--- Rows of pointing data ---
==================================================

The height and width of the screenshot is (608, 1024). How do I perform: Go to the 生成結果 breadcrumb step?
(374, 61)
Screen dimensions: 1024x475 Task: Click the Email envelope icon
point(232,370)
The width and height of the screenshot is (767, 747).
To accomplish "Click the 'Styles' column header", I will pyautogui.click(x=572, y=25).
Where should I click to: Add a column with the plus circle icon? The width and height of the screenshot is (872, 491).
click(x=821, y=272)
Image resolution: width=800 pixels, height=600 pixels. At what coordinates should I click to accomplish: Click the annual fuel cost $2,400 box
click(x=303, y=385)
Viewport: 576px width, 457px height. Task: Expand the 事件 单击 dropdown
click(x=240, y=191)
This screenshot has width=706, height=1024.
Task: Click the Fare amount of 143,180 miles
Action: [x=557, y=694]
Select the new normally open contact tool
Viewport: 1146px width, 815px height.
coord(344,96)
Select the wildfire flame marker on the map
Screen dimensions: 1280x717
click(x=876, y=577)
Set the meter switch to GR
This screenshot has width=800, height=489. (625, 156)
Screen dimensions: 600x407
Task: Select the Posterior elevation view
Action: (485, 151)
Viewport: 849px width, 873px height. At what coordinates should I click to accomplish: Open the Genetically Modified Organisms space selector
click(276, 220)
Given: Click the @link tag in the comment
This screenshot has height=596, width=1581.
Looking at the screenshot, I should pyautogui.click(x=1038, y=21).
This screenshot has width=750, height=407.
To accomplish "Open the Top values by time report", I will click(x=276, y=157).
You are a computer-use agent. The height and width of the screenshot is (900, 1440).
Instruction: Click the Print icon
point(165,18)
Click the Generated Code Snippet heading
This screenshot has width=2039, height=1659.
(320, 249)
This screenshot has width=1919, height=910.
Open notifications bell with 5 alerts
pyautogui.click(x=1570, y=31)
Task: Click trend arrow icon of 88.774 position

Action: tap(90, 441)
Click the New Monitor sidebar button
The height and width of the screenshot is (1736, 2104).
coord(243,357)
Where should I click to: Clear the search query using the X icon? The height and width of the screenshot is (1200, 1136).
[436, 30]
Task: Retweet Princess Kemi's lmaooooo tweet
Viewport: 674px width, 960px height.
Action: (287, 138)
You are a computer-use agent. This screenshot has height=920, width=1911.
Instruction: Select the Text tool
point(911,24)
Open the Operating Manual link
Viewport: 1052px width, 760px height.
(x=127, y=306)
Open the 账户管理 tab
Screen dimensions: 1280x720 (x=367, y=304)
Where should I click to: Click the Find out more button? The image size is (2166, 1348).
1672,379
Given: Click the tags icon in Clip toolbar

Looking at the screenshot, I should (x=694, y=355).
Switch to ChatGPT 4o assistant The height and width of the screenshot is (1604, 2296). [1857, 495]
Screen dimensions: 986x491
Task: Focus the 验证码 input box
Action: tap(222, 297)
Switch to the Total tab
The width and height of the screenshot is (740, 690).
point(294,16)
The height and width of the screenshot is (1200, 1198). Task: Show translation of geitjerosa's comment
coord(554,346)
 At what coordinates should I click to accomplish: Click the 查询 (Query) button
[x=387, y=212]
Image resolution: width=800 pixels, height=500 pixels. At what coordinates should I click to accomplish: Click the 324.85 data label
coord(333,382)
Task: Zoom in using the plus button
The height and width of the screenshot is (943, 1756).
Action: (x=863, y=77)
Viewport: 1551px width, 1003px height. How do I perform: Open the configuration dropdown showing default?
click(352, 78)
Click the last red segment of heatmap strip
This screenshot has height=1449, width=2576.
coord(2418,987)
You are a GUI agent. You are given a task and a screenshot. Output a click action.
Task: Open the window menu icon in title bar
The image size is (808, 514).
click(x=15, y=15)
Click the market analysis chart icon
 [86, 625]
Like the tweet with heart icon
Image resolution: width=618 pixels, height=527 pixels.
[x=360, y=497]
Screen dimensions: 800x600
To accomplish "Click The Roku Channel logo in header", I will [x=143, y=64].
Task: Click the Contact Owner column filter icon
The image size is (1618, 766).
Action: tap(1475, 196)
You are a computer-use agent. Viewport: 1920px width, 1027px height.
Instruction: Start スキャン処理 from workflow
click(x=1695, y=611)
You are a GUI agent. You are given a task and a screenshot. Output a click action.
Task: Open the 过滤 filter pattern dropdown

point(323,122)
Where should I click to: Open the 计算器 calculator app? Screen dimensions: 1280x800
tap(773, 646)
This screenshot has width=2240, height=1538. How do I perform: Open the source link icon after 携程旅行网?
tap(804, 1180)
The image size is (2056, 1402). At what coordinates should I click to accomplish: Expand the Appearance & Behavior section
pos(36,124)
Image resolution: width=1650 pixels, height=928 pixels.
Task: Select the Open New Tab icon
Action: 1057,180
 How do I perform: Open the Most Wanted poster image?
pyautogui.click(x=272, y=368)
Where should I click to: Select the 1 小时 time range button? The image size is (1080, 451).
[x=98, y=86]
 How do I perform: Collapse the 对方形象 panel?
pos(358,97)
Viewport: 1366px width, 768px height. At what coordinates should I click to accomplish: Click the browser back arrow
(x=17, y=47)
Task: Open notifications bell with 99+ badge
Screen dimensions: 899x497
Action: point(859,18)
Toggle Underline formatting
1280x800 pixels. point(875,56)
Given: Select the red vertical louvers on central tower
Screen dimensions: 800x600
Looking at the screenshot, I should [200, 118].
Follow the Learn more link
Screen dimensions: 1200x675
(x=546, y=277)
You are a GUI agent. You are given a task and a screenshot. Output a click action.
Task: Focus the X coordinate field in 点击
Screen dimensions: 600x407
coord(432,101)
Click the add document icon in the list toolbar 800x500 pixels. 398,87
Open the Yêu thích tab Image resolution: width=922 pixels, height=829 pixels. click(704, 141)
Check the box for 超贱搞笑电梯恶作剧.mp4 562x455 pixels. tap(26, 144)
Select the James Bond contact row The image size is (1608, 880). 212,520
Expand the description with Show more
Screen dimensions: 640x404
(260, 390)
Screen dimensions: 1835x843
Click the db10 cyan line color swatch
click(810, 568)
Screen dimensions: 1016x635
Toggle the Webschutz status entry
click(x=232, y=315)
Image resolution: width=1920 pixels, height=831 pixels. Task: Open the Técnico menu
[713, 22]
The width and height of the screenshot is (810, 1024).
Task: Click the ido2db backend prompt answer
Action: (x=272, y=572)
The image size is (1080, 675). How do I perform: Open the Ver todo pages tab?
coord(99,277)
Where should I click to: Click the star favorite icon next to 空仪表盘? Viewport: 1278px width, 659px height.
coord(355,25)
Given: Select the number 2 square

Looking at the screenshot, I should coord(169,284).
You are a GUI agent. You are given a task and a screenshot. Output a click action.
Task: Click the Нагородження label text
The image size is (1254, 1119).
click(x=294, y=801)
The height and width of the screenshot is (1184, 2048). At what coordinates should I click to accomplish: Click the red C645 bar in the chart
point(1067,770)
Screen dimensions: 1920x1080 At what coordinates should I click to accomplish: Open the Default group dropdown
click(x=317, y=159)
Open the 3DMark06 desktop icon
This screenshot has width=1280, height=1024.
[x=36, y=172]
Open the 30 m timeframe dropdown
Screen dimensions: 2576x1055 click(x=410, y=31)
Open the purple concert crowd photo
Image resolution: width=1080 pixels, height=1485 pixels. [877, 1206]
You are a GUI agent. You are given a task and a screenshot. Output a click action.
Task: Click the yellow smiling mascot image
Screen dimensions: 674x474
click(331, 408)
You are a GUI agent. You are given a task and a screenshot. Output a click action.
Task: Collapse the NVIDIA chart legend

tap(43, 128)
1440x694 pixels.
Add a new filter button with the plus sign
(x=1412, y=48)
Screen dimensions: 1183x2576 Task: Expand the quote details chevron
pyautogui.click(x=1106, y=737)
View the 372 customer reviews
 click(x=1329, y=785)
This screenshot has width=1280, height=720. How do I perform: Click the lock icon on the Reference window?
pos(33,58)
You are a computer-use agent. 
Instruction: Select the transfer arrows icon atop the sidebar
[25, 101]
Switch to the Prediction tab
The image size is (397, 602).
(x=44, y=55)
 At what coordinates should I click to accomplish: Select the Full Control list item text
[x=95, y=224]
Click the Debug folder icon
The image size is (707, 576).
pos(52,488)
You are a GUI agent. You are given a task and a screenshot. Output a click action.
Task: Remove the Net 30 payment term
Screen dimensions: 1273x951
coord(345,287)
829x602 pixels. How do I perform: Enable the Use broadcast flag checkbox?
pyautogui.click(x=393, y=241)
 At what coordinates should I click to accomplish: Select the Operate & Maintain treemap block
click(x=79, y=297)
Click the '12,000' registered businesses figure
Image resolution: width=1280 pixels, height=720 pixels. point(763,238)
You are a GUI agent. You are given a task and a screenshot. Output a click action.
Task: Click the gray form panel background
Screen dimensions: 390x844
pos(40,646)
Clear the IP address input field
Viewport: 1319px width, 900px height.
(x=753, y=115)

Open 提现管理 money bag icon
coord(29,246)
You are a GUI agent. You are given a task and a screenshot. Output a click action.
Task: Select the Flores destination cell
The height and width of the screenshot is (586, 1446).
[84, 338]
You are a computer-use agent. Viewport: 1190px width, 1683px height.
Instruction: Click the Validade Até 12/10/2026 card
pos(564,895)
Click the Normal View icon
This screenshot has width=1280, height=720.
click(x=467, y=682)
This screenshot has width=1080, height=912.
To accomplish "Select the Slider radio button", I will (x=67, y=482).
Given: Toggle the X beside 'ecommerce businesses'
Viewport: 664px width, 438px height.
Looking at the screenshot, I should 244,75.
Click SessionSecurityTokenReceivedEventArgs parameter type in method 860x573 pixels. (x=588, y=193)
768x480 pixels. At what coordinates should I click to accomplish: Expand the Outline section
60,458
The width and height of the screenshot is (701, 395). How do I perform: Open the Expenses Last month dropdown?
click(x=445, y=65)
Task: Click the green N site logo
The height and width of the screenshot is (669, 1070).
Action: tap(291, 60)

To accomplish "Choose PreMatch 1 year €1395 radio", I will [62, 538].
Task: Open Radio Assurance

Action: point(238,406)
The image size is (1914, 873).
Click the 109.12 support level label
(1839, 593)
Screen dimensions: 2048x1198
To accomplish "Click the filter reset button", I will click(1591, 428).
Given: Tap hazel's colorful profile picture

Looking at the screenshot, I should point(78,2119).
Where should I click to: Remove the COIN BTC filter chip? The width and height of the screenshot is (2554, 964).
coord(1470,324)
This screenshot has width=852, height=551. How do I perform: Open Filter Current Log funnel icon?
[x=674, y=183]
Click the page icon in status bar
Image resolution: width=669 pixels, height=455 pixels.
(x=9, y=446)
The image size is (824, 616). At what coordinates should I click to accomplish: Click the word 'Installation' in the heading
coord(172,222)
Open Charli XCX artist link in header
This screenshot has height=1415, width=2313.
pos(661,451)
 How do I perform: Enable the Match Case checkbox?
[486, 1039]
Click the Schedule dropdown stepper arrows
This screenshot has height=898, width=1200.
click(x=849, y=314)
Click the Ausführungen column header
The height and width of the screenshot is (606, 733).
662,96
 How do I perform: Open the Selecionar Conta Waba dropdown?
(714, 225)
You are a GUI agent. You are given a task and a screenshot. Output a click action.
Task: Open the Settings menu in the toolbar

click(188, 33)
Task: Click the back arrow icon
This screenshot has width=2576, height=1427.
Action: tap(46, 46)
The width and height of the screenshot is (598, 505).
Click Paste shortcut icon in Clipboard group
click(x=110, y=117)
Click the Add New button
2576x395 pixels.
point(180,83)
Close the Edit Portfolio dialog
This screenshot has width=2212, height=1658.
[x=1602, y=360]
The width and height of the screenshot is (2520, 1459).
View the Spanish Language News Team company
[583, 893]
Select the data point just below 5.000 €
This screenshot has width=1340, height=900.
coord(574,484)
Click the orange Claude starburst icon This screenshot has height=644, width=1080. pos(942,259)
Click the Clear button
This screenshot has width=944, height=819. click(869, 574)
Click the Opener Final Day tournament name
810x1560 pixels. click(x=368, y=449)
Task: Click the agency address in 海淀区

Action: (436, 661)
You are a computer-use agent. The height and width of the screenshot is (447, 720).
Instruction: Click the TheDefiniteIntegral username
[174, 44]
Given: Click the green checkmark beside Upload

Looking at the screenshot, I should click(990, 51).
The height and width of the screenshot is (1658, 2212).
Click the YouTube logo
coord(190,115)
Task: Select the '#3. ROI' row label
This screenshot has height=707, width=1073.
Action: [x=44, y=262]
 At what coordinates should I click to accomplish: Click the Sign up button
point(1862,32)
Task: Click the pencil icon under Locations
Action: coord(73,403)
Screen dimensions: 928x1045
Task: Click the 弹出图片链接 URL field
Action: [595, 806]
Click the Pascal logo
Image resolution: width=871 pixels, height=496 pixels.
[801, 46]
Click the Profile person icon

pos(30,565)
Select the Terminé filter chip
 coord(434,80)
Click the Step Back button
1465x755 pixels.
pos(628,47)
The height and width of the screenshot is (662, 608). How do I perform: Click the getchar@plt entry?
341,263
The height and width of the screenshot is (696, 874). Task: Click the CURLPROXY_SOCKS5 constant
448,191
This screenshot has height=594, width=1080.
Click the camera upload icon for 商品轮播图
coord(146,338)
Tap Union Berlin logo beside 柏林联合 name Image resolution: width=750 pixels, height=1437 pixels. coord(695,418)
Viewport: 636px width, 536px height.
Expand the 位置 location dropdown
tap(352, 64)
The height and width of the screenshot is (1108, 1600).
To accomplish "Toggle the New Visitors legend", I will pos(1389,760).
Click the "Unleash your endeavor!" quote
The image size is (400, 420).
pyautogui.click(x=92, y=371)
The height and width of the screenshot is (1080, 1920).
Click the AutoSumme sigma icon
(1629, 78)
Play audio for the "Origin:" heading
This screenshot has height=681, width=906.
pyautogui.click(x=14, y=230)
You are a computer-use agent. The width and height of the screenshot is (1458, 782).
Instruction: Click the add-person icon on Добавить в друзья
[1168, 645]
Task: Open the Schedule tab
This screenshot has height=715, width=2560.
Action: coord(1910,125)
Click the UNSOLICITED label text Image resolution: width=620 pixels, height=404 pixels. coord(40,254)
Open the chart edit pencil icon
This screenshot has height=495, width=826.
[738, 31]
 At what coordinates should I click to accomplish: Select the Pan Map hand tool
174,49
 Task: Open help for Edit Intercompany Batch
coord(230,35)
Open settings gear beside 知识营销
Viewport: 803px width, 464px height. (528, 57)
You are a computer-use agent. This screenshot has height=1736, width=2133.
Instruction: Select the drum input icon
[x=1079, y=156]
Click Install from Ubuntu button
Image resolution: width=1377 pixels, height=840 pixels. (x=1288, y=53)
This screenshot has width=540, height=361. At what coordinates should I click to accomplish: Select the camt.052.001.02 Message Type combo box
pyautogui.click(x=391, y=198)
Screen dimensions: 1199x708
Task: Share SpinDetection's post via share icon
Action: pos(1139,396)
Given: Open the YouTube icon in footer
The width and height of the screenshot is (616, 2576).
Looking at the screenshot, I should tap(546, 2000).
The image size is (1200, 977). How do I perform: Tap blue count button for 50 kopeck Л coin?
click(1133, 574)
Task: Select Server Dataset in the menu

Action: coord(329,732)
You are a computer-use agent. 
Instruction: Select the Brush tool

==================================================

--- To be done ---
Can you express everything from the start of the listing down to and including the line that contains "will pyautogui.click(x=572, y=25)." as a JSON list of strings, one string per line, with blank lines left out?

--- Task solution ---
[
  "The height and width of the screenshot is (608, 1024). How do I perform: Go to the 生成結果 breadcrumb step?",
  "(374, 61)",
  "Screen dimensions: 1024x475 Task: Click the Email envelope icon",
  "point(232,370)",
  "The width and height of the screenshot is (767, 747).",
  "To accomplish \"Click the 'Styles' column header\", I will pyautogui.click(x=572, y=25)."
]